I thought it was cool that they had a map of the race course for all of us to check out. Although I wasn't too keen on their race course I thought it was a great visual to see where I'd be running the next day. It's hard to get a feel for the course when you don't know what direction you're facing but at least I knew it'd be an up and back style course.

After I got my packet it was time to go shopping! With your entry fee you get a TON of giftcards to spend on different goodies at the race vendors. I knew without a doubt those Brook shoes were on my radar so I started off by heading to the shoe section. I was there for a solid half hour, debating between a few different styles of the new Pure collection. I think I tried on one of everything and as much as I love my Transcends I knew I wanted to give a more minimalistic style shoe a shot. So I settled on the Pure Connect 4's and to date, I still love them so much!! 
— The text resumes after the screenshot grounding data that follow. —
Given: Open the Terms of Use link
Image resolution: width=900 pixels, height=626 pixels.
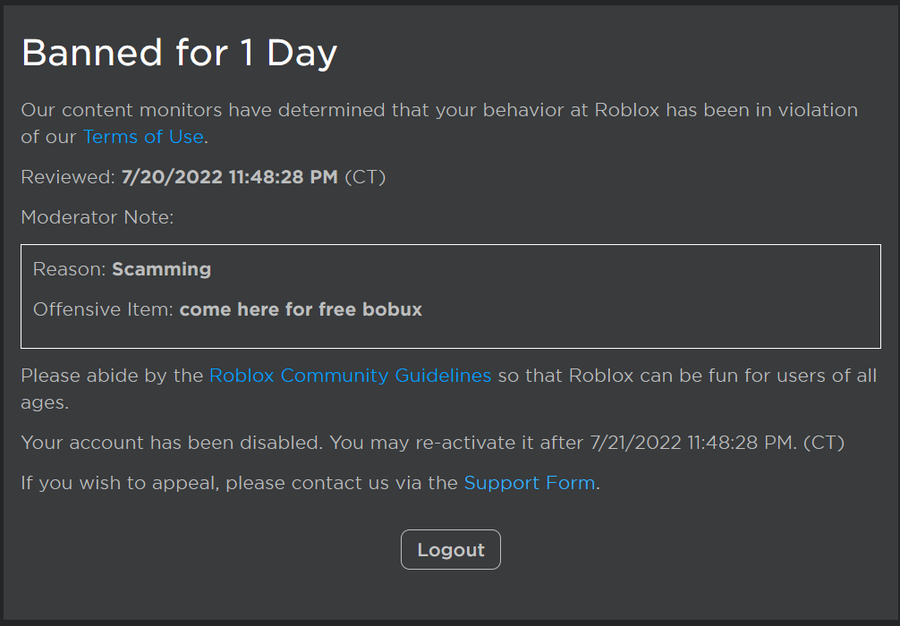Looking at the screenshot, I should (143, 137).
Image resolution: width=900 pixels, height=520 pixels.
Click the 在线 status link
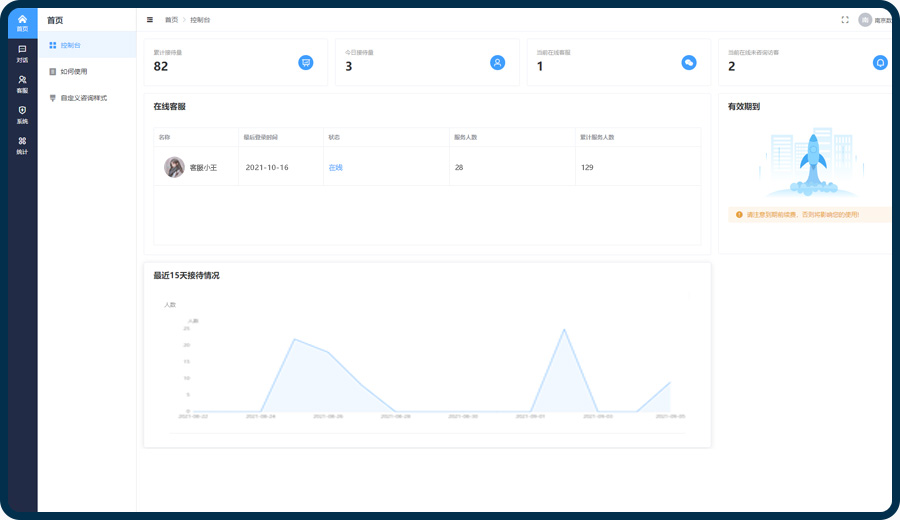click(335, 167)
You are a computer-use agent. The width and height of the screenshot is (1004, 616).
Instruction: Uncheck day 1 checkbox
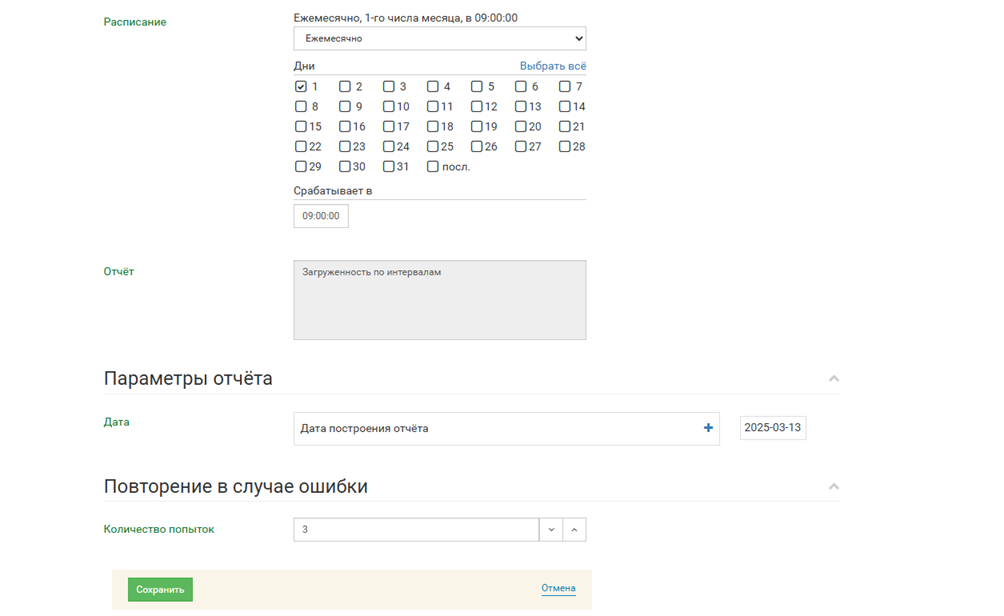[301, 87]
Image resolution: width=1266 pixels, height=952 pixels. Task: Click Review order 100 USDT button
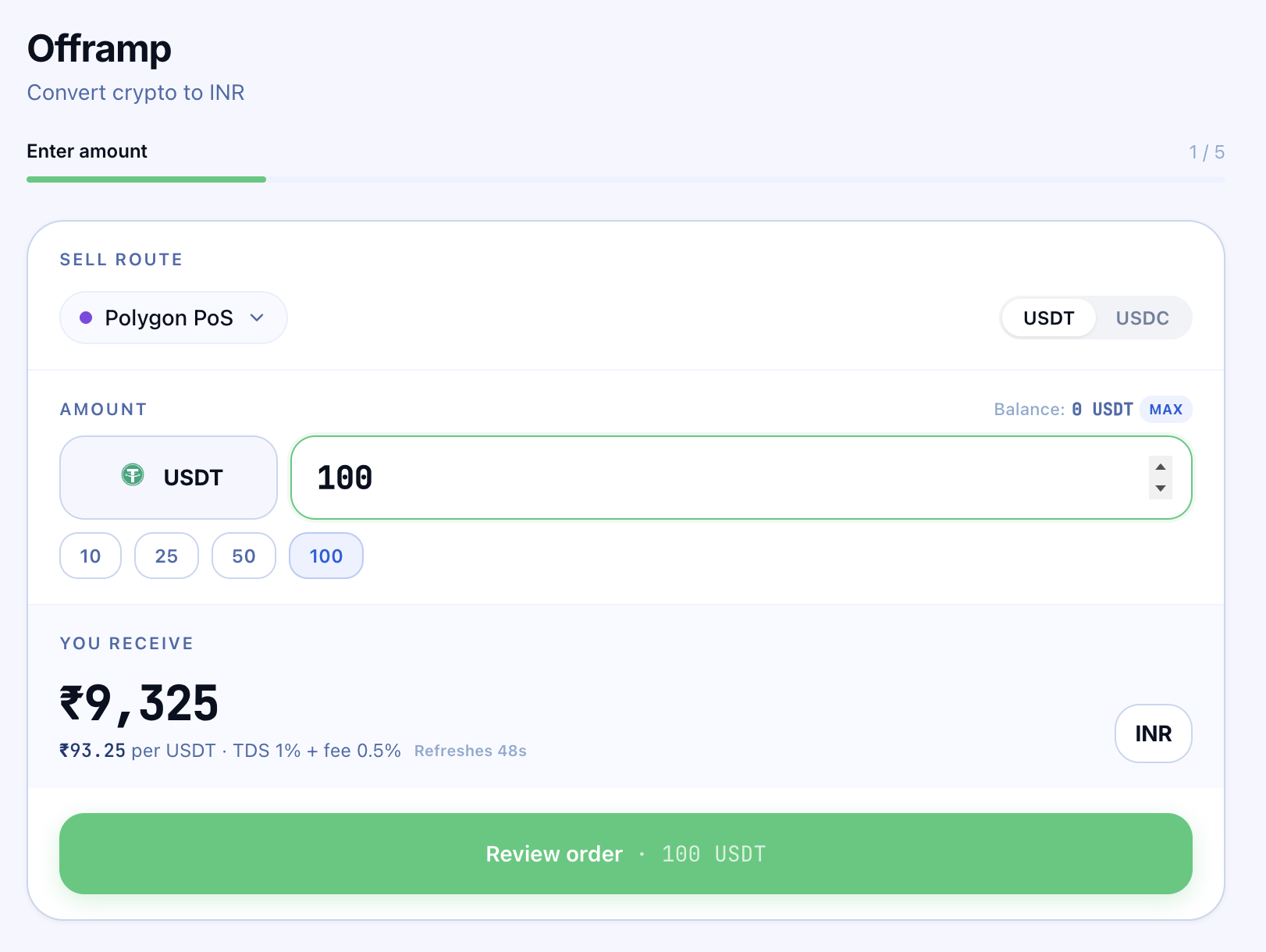coord(625,854)
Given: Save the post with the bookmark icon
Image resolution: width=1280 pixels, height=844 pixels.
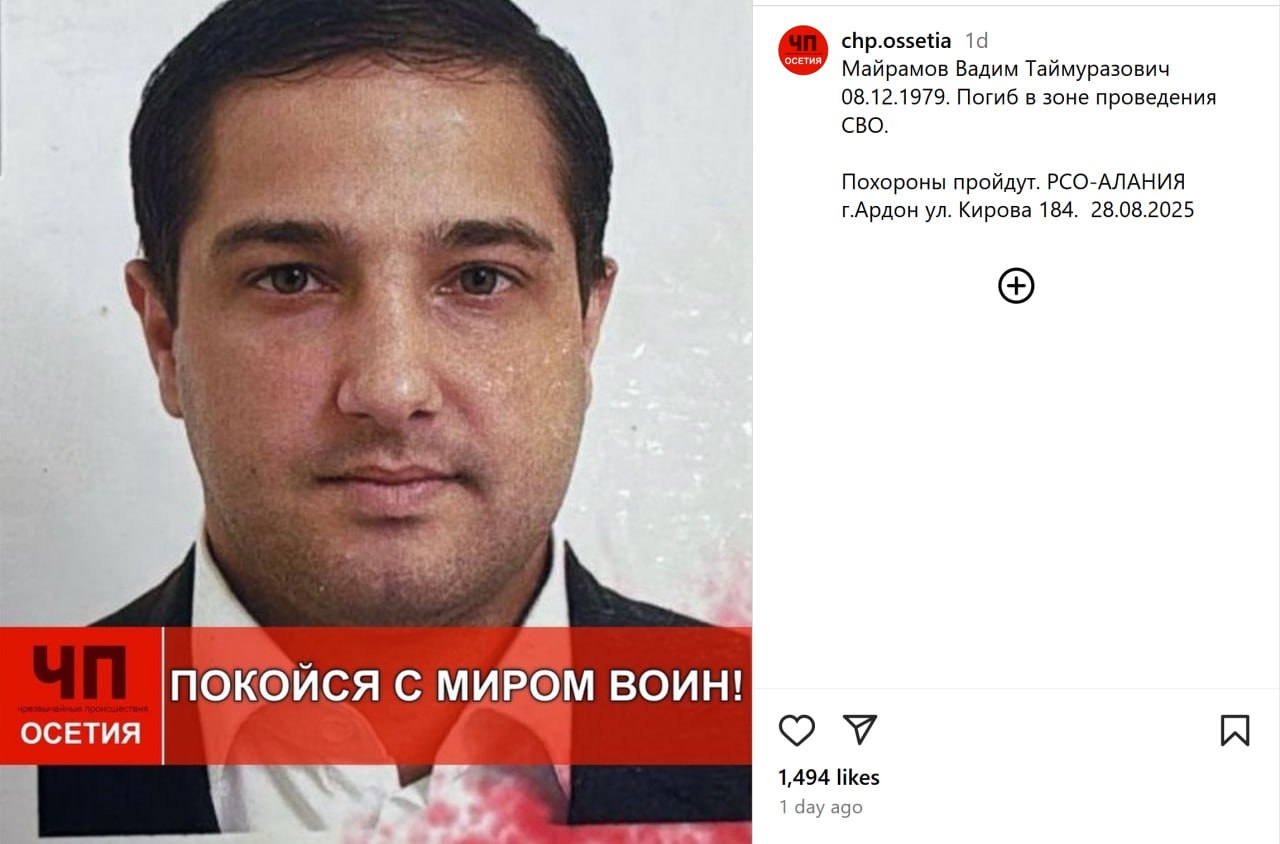Looking at the screenshot, I should 1235,730.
I also found a fun Nathan water bottle as well, because well, you can never have enough water bottles. Like ever. Never. #dontjudgeme

After picking out all of my goodies and making my purchases for the day I went over to the huge poster and looked for my name. They had ALL of the runners on the cute little banner and after searching for awhile we figured out that they were in alphabetical order and then narrowed it down quicker to find my name! Fun way to incorporate all of the runners and an inspiration to know that I ran with so many strong females!!



--RACE DAY MORNING--

This is the first race I've ever woken up around 7ish for and not felt completely rushed getting ready and out the door for. With our hotel being right downtown we debated if we should drive, it really was only a few blocks away and with me being the only one on the rental car I wasn't sure I'd want to drive after the race.
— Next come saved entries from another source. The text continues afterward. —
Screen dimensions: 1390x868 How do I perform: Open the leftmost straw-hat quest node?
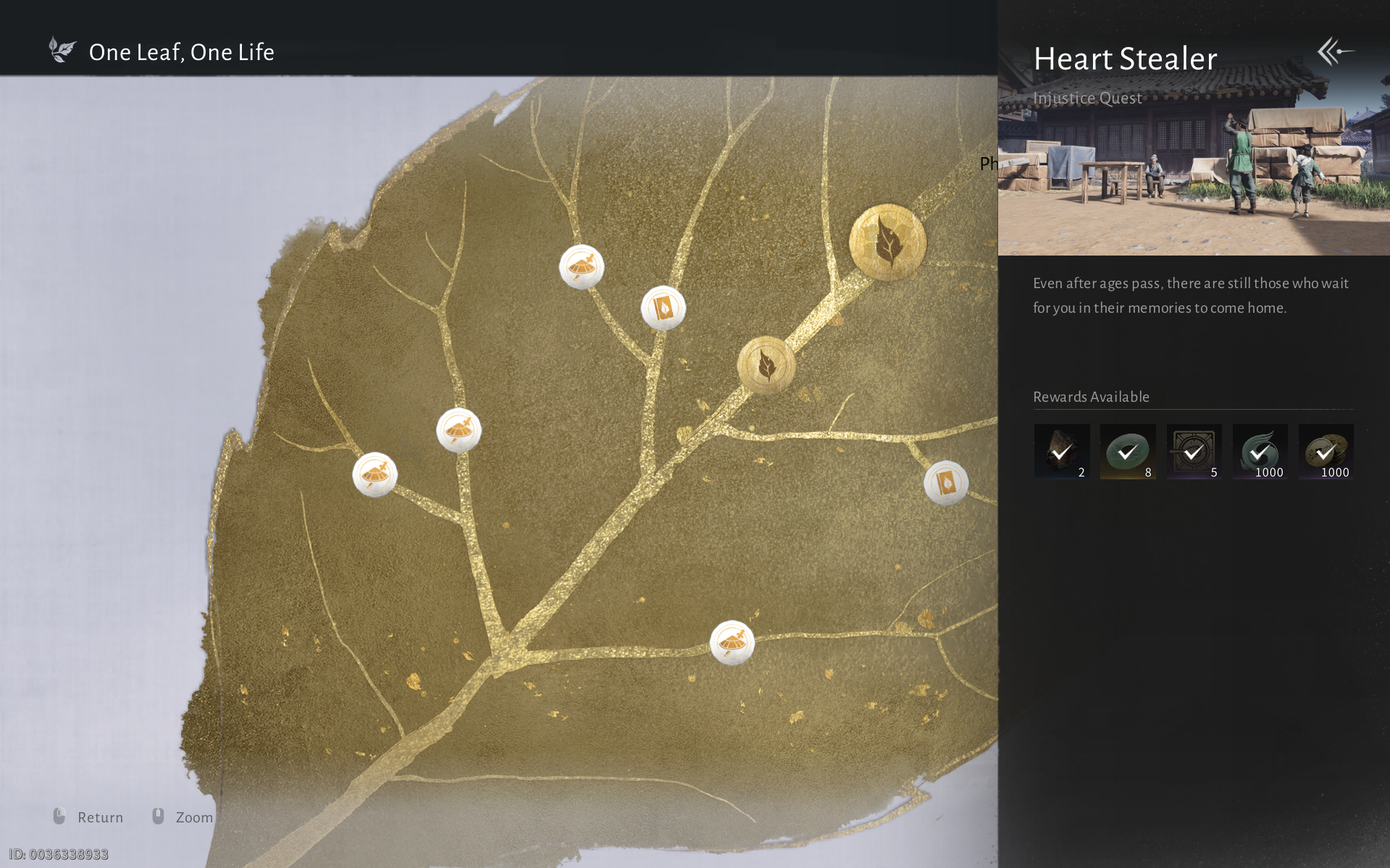click(374, 475)
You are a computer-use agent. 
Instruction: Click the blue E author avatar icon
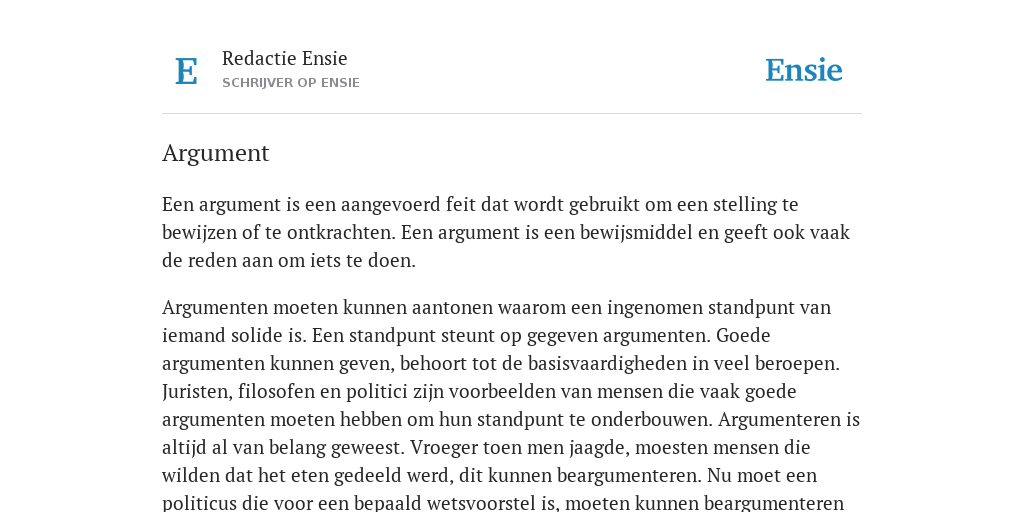pos(186,71)
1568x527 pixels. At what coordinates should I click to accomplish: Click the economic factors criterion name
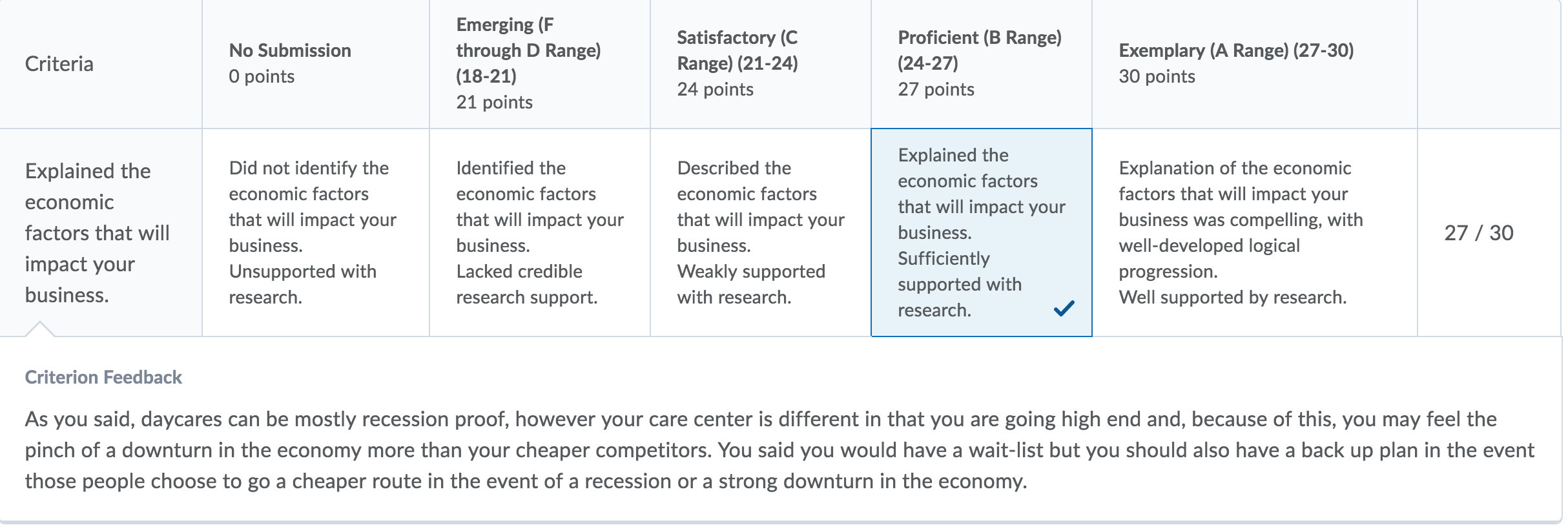98,233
After getting ready, we walked out the door with a little time to spare. I felt unprepared because I didn't really have an option for breakfast. I typically don't eat before a race anyways but not having that option there felt like I was missing something. I wanted to at least have a piece of fruit of something as an option. But, I went without. We cruised around for awhile trying to find a parking spot and then started to walk towards the starting corral. I was a good two blocks away before I realized that I forgot my race bib on the dash of the car so took off jogging back to the car to grab it. (I told you I felt rushed!)
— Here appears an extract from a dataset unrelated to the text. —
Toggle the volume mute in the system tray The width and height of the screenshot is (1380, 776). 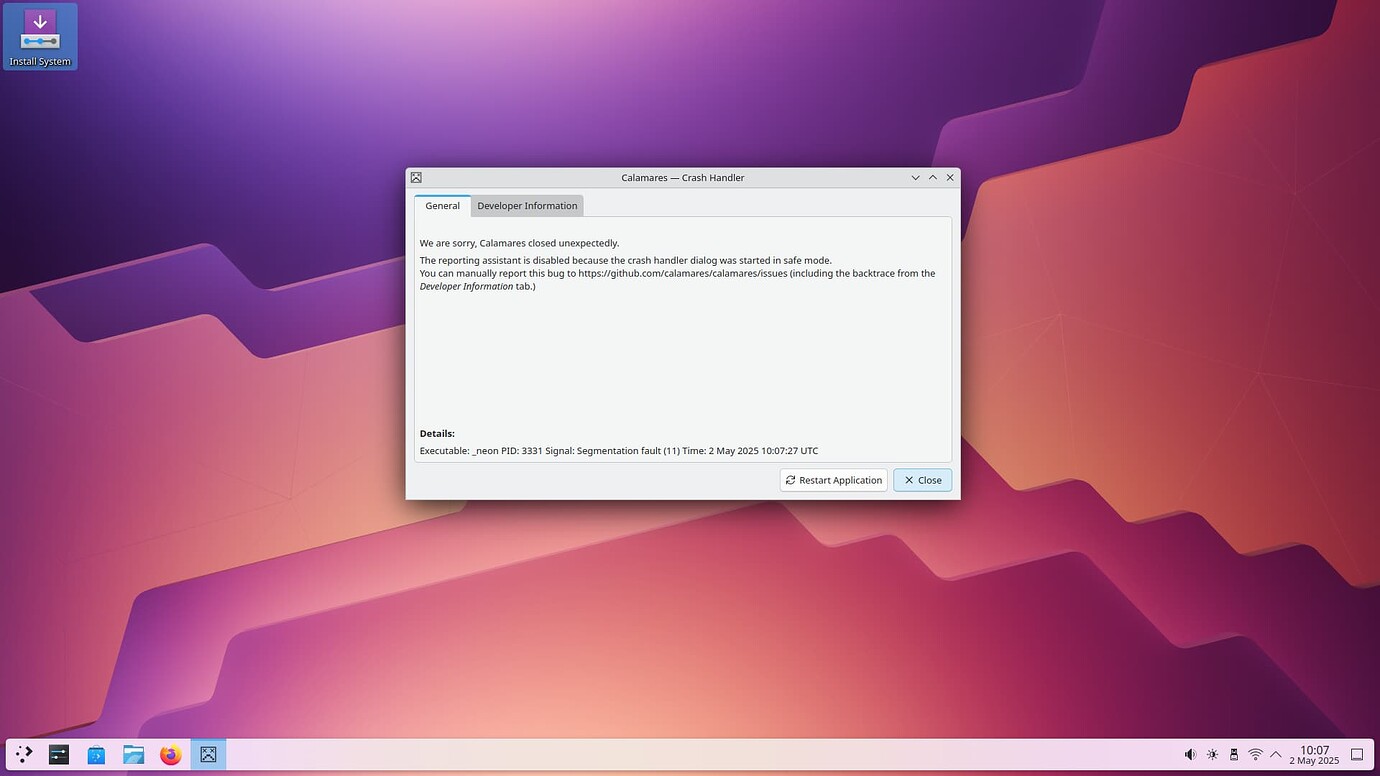coord(1190,754)

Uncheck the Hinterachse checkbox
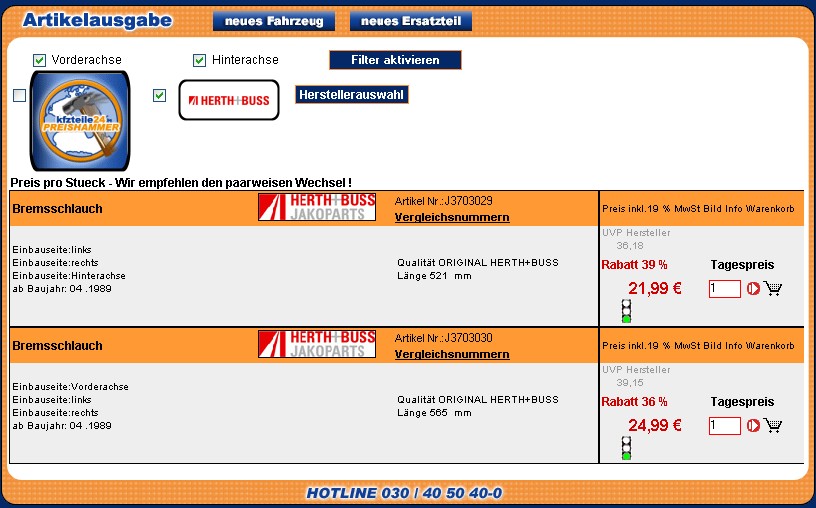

That's when I realized that my pre-race jitters were sinking in and I was super nervous for a race I wasn't ready for. I originally laid out (and wore) a pair of insulated leggings and a tank but once we got there I knew there was no way after jogging just a few blocks and feeling warm that I was going to want insulated leggings during this race. I walked up a block and hid between two houses to change into my Nike Pro shorts. There's a reason I over-pack and drag so much with me to each race and luckily, it "paid" off here!

Once I was changed I did my quick "pre-race pics" ritual and then started to stretch. It was then, that some pretty amazing supporters showed up and surprised me!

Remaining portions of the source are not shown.